# Let's first know about the Competition

## About the Data

The dataset contains argumentative essays written by U.S students in grades 6-12. The essays were annotated by expert raters for elements commonly found in argumentative writing. hese essays were annotated by expert raters for discourse elements commonly found in argumentative writing:
 - **Lead** - an introduction that begins with a statistic, a quotation, a description, or some other device to grab the reader’s attention and point toward the thesis.
 - **Position** - an opinion or conclusion on the main question.
 - **Claim** - a claim that supports the position.
 - **Counterclaim** - a claim that refutes another claim or gives an opposing reason to the position.
 - **Rebuttal** - a claim that refutes a counterclaim.
 - **Evidence** - ideas or examples that support claims, counterclaims, or rebuttals.
 - **Concluding Statement** - a concluding statement that restates the claims.

## Goal of the Competition

The goal of this competition is to classify argumentative elements in student writing as 
  - **effective**
  - **adequate**
  - **ineffective**

## Training Data
The training set consist of a *.csv* file containing the annotated discourse elements each essay, including the quality ratings, together with *.txt* files containing the full text of each essay. It is important to note that some parts of the essays will be unannotated (i.e., they do not fit into one of the classifications above) and they will lack a quality rating. We do not include the unannotated parts in train.csv.

 - **train.csv** - Contains the annotated discourse elements for all essays in the test set.
 - **discourse_id** - ID code for discourse element.
 - **essay_id** - ID code for essay response. This ID code corresponds to the name of the full-text file in the train/ folder.
 - **discourse_text** - Text of discourse element.
 - **discourse_type** - Class label of discourse element.
 - **discourse_effectiveness** - Quality rating of discourse element, the target.

**Definitions and Examples of Argumentation Elements**

![1.png](attachment:9b901dfa-9ace-4032-ae93-86866d063286.png)

# Imports

In [None]:
import numpy as np
import pandas as pd
import matplotlib.pyplot as plt
import seaborn as sns
import random
import os
import spacy
from spacy import displacy
from collections import Counter
from wordcloud import WordCloud, STOPWORDS
from sklearn.feature_extraction.text import CountVectorizer

import en_core_web_sm
nlp = en_core_web_sm.load()

pd.set_option('display.max_columns', None)
pd.set_option('max_colwidth', None)
pd.set_option('max_rows', None)

In [None]:
df = pd.read_csv('../input/feedback-prize-effectiveness/train.csv')
print(f'The training set has {df.shape[0]} rows and {df.shape[1]} columns')

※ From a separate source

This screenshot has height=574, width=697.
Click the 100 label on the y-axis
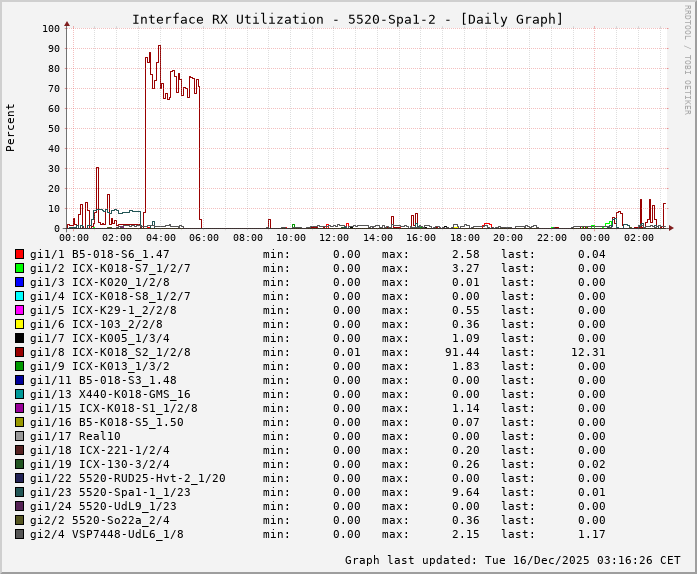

### Concise summary of the DataFrame

In [None]:
df.info()

In [None]:
df.head()

In [None]:
print(f"We have {df['essay_id'].nunique()} essays")

## Let's do some visuals

In [None]:
df['full_text'] = df['discourse_text'].groupby(df['essay_id']).transform(lambda x: ' '.join(x))

Let's view a random example text..

In [None]:
pos = random.randint(0, (df['essay_id'].nunique() - 1))
df.full_text.iloc[pos]

### Text Length

In [None]:
fig = plt.figure(figsize=(10,8)) # set the figure size
text_length = df['full_text'].drop_duplicates().apply(len)
text_length.plot(kind='hist', color = "lightblue", bins=100)
plt.title('Essay Length Distribution')
plt.xlabel("Essay Length")
plt.ylabel("Frequency");

### Word Count

In [None]:
fig = plt.figure(figsize=(10,8))
word_count = df['full_text'].drop_duplicates().apply(lambda x: len(str(x).split()))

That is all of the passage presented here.